Monday, February 17, 2014

Trust

I often say that we get to choose the stories we tell about our lives.  A bunch of stuff happens, but we choose which parts to remember and how they fit together.  So what is the story of this morning's walk through (very) snowy woods with my GSD, Prophet.

He did totally pull me off my feet.  He really did lunge at his friend Chapman, a black Lab, while on leash and while I was off balance with one foot in a calf deep hole in the snow.  And he did this only two days after walking off when I took a bad spill on a damaged steel grate in a sidewalk.  I felt some kind of way that he didn't come and check on me then and it came right back today she he just forgot about the leash because he felt like playing.

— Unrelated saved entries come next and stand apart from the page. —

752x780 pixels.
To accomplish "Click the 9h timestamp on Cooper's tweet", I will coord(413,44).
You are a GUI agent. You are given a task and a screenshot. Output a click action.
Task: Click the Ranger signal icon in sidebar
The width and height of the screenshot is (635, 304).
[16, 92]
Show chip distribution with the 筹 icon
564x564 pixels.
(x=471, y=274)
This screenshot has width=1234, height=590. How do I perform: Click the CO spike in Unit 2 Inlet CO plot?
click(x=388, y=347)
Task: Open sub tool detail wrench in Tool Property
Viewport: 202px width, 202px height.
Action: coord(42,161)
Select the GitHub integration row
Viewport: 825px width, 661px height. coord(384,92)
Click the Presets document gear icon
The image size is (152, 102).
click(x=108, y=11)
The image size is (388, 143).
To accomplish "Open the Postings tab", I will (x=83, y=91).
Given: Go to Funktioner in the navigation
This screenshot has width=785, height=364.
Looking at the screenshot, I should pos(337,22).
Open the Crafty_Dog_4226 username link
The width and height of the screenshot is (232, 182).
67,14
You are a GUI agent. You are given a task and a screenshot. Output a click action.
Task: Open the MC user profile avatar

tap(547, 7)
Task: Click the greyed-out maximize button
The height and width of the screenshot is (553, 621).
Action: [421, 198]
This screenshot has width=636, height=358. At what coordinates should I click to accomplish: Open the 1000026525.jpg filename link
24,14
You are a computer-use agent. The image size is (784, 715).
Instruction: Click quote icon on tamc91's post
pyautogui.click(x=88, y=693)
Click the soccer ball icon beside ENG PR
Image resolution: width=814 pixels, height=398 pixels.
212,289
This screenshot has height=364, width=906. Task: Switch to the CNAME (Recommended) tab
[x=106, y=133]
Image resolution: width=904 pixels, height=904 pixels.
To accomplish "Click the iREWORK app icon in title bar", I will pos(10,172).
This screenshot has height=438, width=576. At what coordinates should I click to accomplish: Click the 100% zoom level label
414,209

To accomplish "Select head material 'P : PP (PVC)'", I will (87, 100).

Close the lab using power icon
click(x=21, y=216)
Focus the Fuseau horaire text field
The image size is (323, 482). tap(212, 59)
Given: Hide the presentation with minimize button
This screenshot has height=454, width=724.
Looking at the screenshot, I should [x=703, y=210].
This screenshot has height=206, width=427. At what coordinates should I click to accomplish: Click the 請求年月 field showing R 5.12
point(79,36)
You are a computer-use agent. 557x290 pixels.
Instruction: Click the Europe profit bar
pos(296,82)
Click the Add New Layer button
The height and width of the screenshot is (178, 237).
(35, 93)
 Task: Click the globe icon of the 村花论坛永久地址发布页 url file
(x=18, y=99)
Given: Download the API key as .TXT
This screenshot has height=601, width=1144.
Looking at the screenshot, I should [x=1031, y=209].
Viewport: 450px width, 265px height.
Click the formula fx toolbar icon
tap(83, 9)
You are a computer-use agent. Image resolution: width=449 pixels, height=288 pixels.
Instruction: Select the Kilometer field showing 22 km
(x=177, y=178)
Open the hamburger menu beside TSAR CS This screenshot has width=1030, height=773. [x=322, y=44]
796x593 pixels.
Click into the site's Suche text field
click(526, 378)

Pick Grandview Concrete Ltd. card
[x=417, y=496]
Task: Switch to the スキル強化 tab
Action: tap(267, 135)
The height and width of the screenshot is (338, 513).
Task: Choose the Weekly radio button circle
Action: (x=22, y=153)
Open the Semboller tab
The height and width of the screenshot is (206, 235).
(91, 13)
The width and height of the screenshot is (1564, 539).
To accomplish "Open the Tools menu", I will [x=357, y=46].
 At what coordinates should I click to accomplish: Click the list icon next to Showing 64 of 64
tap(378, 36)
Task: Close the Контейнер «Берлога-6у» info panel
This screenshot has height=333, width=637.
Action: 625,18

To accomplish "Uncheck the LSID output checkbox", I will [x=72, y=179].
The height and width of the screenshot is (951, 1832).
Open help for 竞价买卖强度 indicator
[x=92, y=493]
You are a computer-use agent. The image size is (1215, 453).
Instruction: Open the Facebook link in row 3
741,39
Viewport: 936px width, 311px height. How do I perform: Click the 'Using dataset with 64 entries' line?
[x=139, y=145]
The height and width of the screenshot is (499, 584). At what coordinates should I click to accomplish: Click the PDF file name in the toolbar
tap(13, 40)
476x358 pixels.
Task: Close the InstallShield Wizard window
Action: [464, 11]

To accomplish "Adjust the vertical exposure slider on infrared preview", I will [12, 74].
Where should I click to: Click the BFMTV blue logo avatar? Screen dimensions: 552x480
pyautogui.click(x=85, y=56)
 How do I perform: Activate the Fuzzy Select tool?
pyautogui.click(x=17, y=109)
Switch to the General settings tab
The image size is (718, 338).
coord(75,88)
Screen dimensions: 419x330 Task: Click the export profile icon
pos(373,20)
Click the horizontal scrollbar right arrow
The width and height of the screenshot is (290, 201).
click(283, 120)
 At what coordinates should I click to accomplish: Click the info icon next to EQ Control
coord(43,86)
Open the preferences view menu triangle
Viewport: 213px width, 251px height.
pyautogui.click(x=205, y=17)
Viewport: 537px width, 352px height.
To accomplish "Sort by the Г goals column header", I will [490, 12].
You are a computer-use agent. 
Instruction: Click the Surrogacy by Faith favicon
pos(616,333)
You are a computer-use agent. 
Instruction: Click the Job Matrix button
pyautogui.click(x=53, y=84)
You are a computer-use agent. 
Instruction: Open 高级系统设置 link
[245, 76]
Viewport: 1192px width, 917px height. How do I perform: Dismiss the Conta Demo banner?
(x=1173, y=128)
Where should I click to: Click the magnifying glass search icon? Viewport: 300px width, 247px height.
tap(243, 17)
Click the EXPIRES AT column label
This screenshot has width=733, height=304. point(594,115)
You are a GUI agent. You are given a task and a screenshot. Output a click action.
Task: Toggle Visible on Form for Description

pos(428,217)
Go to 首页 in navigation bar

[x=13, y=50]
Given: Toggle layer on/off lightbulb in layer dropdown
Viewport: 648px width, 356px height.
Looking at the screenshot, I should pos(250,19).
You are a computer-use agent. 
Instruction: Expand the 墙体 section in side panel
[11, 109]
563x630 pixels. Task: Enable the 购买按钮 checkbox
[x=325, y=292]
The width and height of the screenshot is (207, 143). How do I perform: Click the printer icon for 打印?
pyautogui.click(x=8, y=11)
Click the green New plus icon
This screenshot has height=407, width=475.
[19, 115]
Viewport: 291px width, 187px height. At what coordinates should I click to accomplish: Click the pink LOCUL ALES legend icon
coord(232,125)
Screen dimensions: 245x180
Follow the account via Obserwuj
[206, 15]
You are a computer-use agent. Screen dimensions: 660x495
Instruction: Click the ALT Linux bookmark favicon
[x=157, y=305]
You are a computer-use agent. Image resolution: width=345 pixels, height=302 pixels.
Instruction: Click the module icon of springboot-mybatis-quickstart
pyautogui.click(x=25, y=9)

But there was a lot more to this morning.  While he was off-leash in the park with Chapman, Prophet ran headlong up and down the trail; Chapman in hot pursuit.  They wrestled with each other and played tug with sticks.  And this all gave me a great deal of joy.  We took our off-piste detours into the ravines and down to the Metro North tracks, too.  Even two days after the most recent snow (and there have been so many storms) we were breaking trail there.  And Prophet also lured me into playing tug with his sticks once Chapman went home.

But the story I want to choose is that Prophet got a small piece of stick lodged deep in his throat.  The distress is unmistakable: he shakes his head, mouth open, and tries to insert a paw.  Once I saw I reached into his mouth and down his throat.  On my third try (!) I got that twig and pulled it out.  Now the temperature was in the mid-teens and having my hand coated with saliva in the wind was no great pleasure.  But I helped my friend.  More, he let me.  How much trust must it take for him to allow me to reach into his throat, especially when he is frightened and in trouble?  Not to speak, I suppose, of my trust that he won't take my hand off at the wrist.

I don't know what he remembers about this six hours later.  But I know that I can choose to remember.  Just as I can choose to forget that he yanked me off my feet.  Because I choose to value our mutual trust over his momentary loss of control in the face of the joy of play.